They are tales and legends which form the backbone of Scottish culture and heritage, but the nation’s rich folklore tradition is under threat.
A survey has revealed that nearly a quarter of people are unable to name even just one myth, while more than two-thirds said they will not pass on stories to their children.
It shows that majority of people have not heard a traditional story in the past two years, putting at risk a compendium of narratives stretching back centuries.
The Folklore Society, a charitable body devoted to the study of all aspects of folklore, described the trend as “deeply saddening” and urged members of the public to keep old stories alive by sharing them with family members.
In response, it has compiled a dedicated folklore map of Britain, which includes a clutch of Scottish tales.
They include some well-known legends, such as that of the Loch Ness monster, and the legend of how King Arthur used Arthur’s Seat in Edinburgh as a vast throne.
Others, however, have largely fallen out of the public consciousness. They include the Laird’s Brownie in Dalswinton, Dumfries-shire, which tells of a kindly spirit which served a local laird, even helping the save the life of its master’s daughter by fetching the midwife in an emergency.
The society also highlighted the Borders legend of Thomas the Rhymer, who is reputed to have met a fairy queen in the Eildon Hills. After staying with her for what he thought was three days, he discovered he had been away for three years, during which he had acquired the gift of prophecy.
Jeremy Harte, a committee member of the Folklore Society, said: “Countries aren’t just made up of rocks and rivers. They’re also made up of the stories we tell each other, about the places we know. These tales give a special character to our homes, and poetry to our landscape.
“However, we’ve seen from this research that our rich folkloric tradition may be slipping through our fingers which is deeply saddening.”

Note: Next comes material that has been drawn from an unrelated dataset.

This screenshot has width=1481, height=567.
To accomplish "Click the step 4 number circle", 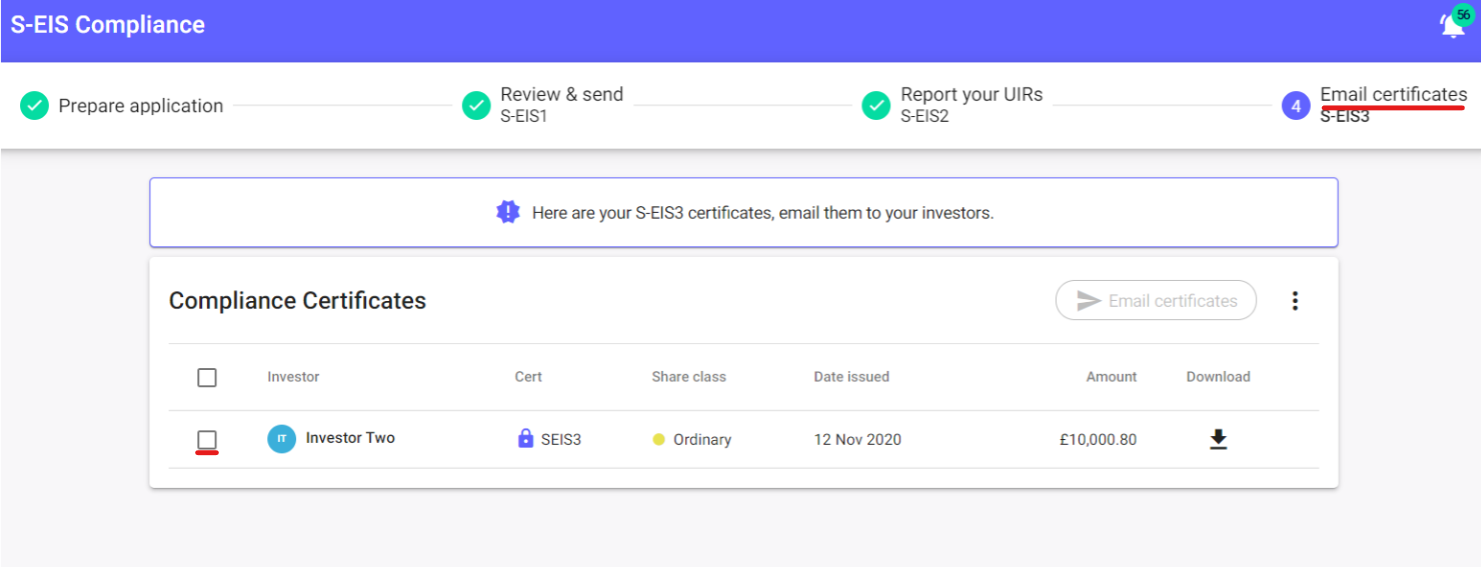I will pyautogui.click(x=1296, y=105).
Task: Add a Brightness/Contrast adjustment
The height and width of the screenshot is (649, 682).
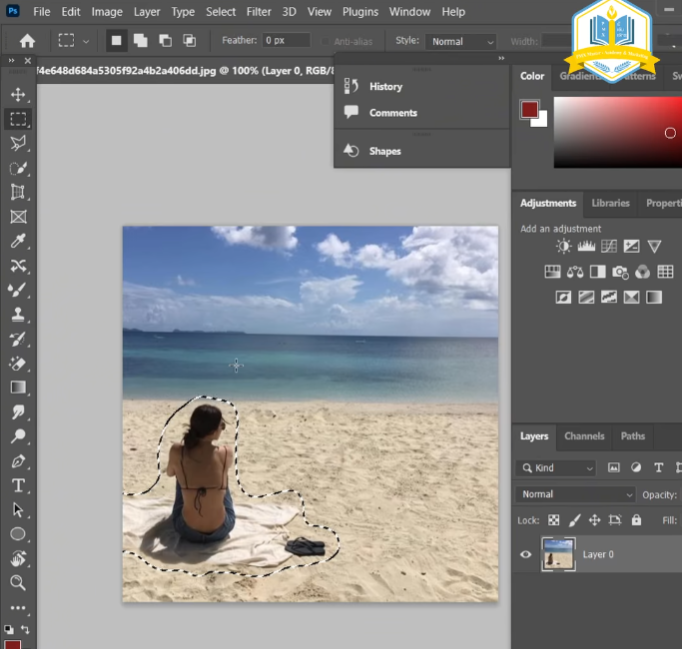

The survey of 2,000 adults, commissioned by holiday firm Center Parcs, found on average, people can only name two legendary tales, although two-thirds of respondents said they believe traditional stories, myths, and legends help develop children’s imaginations.
LESSER KNOWN SCOTTISH LEGENDS
A cloven footed he-goat who gatecrashed card games, haunted buildings and caused unspeakable terror across the Highlands with his presence known by the sound of a clanking chain.
Blue Men of Minch
The blue-skinned creatures were believed to live in the water between Lewis and the mainland, looking for sailors to drown and boats to sink.
The brown hairy creature with the head of a wolf and the body of man lived alone in a cave on Shetland where he enjoyed a peaceful life. Taking pity on the needy, he would leave fish on the windowsills of the hungry and protect the homes of the ill.
White fairy cow of Calanais
A softly-spoken beast who provided a pail of milk for women at the Calanais standing stones. The giving was brought to an end when a visitor, thought to be a witch, milked the cow dry by placing a sieve on the bottom of her bucket.
Waterhorse of Nuckelavee
With a head ten times bigger than a man’s, breath like venom and a skinless body pumped full of black blood, this horse-like demon from Orkney was said to roam both land and sea in his mission to spread evil and fear.